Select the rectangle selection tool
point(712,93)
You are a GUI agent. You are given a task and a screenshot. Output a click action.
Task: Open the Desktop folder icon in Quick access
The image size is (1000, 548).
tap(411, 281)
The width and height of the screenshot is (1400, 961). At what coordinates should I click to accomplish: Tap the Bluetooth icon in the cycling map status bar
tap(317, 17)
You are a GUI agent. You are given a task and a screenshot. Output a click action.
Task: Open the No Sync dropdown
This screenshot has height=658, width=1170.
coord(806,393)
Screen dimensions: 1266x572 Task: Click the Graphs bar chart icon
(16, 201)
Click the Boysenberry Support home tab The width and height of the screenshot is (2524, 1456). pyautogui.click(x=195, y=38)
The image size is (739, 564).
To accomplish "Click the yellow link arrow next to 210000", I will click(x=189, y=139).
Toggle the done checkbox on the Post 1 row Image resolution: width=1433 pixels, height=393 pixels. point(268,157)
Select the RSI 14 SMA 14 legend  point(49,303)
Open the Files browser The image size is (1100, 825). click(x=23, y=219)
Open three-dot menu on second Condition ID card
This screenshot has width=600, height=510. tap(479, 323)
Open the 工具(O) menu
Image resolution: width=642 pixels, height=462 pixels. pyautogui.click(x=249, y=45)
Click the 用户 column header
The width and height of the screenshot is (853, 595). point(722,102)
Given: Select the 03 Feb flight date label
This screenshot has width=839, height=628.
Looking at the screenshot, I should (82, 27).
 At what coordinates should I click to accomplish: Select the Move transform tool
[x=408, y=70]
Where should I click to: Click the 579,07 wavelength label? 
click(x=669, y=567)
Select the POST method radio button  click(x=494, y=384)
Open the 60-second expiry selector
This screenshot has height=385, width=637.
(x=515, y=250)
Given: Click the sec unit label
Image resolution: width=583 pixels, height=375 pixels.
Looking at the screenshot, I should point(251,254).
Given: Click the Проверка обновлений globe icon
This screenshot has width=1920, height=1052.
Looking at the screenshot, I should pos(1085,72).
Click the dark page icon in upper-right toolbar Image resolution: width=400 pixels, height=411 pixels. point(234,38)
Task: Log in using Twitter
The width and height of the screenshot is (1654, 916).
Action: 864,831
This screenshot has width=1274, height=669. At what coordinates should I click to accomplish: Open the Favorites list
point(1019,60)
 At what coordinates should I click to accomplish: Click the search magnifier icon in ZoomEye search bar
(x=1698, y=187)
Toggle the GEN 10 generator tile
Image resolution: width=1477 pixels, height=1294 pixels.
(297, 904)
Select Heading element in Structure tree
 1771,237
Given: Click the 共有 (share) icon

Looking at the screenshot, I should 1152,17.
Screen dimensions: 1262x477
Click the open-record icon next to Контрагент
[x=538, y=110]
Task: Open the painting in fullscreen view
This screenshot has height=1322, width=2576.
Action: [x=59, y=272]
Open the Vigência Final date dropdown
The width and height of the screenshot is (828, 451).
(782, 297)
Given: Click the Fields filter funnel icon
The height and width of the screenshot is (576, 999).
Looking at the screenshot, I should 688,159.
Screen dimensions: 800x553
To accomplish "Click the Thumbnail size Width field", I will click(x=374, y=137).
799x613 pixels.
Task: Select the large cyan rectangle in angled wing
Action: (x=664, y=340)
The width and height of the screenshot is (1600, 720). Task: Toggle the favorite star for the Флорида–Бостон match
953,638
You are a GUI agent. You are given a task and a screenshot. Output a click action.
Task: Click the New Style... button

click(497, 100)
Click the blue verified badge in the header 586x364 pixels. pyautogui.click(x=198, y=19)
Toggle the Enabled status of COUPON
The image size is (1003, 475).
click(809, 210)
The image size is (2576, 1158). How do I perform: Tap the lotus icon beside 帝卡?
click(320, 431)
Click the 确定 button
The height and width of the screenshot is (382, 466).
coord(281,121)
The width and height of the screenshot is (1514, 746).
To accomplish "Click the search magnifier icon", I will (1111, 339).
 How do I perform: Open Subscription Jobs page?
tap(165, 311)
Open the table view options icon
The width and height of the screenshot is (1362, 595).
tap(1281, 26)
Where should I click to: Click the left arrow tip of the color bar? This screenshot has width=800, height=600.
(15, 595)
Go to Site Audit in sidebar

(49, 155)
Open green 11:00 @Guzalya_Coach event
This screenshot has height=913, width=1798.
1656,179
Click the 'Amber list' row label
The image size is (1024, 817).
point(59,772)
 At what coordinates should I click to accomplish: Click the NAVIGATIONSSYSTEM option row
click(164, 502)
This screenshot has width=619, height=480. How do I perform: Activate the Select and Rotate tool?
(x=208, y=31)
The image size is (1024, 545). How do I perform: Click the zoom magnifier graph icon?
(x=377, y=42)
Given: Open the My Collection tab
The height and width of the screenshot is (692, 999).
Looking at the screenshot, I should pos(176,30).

==============================

* [WHAT YOU SHOULD DO]: Copy the listing above word for word, from its first line to its last.

* [ANSWER TO THIS PROBLEM]:
Select the rectangle selection tool
point(712,93)
You are a GUI agent. You are given a task and a screenshot. Output a click action.
Task: Open the Desktop folder icon in Quick access
The image size is (1000, 548).
tap(411, 281)
The width and height of the screenshot is (1400, 961). At what coordinates should I click to accomplish: Tap the Bluetooth icon in the cycling map status bar
tap(317, 17)
You are a GUI agent. You are given a task and a screenshot. Output a click action.
Task: Open the No Sync dropdown
This screenshot has height=658, width=1170.
coord(806,393)
Screen dimensions: 1266x572 Task: Click the Graphs bar chart icon
(16, 201)
Click the Boysenberry Support home tab The width and height of the screenshot is (2524, 1456). pyautogui.click(x=195, y=38)
The image size is (739, 564).
To accomplish "Click the yellow link arrow next to 210000", I will click(x=189, y=139).
Toggle the done checkbox on the Post 1 row Image resolution: width=1433 pixels, height=393 pixels. point(268,157)
Select the RSI 14 SMA 14 legend  point(49,303)
Open the Files browser The image size is (1100, 825). click(x=23, y=219)
Open three-dot menu on second Condition ID card
This screenshot has width=600, height=510. tap(479, 323)
Open the 工具(O) menu
Image resolution: width=642 pixels, height=462 pixels. pyautogui.click(x=249, y=45)
Click the 用户 column header
The width and height of the screenshot is (853, 595). point(722,102)
Given: Select the 03 Feb flight date label
This screenshot has width=839, height=628.
Looking at the screenshot, I should (82, 27).
 At what coordinates should I click to accomplish: Select the Move transform tool
[x=408, y=70]
Where should I click to: Click the 579,07 wavelength label? 
click(x=669, y=567)
Select the POST method radio button  click(x=494, y=384)
Open the 60-second expiry selector
This screenshot has height=385, width=637.
(x=515, y=250)
Given: Click the sec unit label
Image resolution: width=583 pixels, height=375 pixels.
Looking at the screenshot, I should point(251,254).
Given: Click the Проверка обновлений globe icon
This screenshot has width=1920, height=1052.
Looking at the screenshot, I should pos(1085,72).
Click the dark page icon in upper-right toolbar Image resolution: width=400 pixels, height=411 pixels. point(234,38)
Task: Log in using Twitter
The width and height of the screenshot is (1654, 916).
Action: 864,831
This screenshot has width=1274, height=669. At what coordinates should I click to accomplish: Open the Favorites list
point(1019,60)
 At what coordinates should I click to accomplish: Click the search magnifier icon in ZoomEye search bar
(x=1698, y=187)
Toggle the GEN 10 generator tile
Image resolution: width=1477 pixels, height=1294 pixels.
(297, 904)
Select Heading element in Structure tree
 1771,237
Given: Click the 共有 (share) icon

Looking at the screenshot, I should 1152,17.
Screen dimensions: 1262x477
Click the open-record icon next to Контрагент
[x=538, y=110]
Task: Open the painting in fullscreen view
This screenshot has height=1322, width=2576.
Action: [x=59, y=272]
Open the Vigência Final date dropdown
The width and height of the screenshot is (828, 451).
(782, 297)
Given: Click the Fields filter funnel icon
The height and width of the screenshot is (576, 999).
Looking at the screenshot, I should 688,159.
Screen dimensions: 800x553
To accomplish "Click the Thumbnail size Width field", I will click(x=374, y=137).
799x613 pixels.
Task: Select the large cyan rectangle in angled wing
Action: (x=664, y=340)
The width and height of the screenshot is (1600, 720). Task: Toggle the favorite star for the Флорида–Бостон match
953,638
You are a GUI agent. You are given a task and a screenshot. Output a click action.
Task: Click the New Style... button

click(497, 100)
Click the blue verified badge in the header 586x364 pixels. pyautogui.click(x=198, y=19)
Toggle the Enabled status of COUPON
The image size is (1003, 475).
click(809, 210)
The image size is (2576, 1158). How do I perform: Tap the lotus icon beside 帝卡?
click(320, 431)
Click the 确定 button
The height and width of the screenshot is (382, 466).
coord(281,121)
The width and height of the screenshot is (1514, 746).
To accomplish "Click the search magnifier icon", I will (1111, 339).
 How do I perform: Open Subscription Jobs page?
tap(165, 311)
Open the table view options icon
The width and height of the screenshot is (1362, 595).
tap(1281, 26)
Where should I click to: Click the left arrow tip of the color bar? This screenshot has width=800, height=600.
(15, 595)
Go to Site Audit in sidebar

(49, 155)
Open green 11:00 @Guzalya_Coach event
This screenshot has height=913, width=1798.
1656,179
Click the 'Amber list' row label
The image size is (1024, 817).
point(59,772)
 At what coordinates should I click to accomplish: Click the NAVIGATIONSSYSTEM option row
click(164, 502)
This screenshot has width=619, height=480. How do I perform: Activate the Select and Rotate tool?
(x=208, y=31)
The image size is (1024, 545). How do I perform: Click the zoom magnifier graph icon?
(x=377, y=42)
Given: Open the My Collection tab
The height and width of the screenshot is (692, 999).
Looking at the screenshot, I should pos(176,30).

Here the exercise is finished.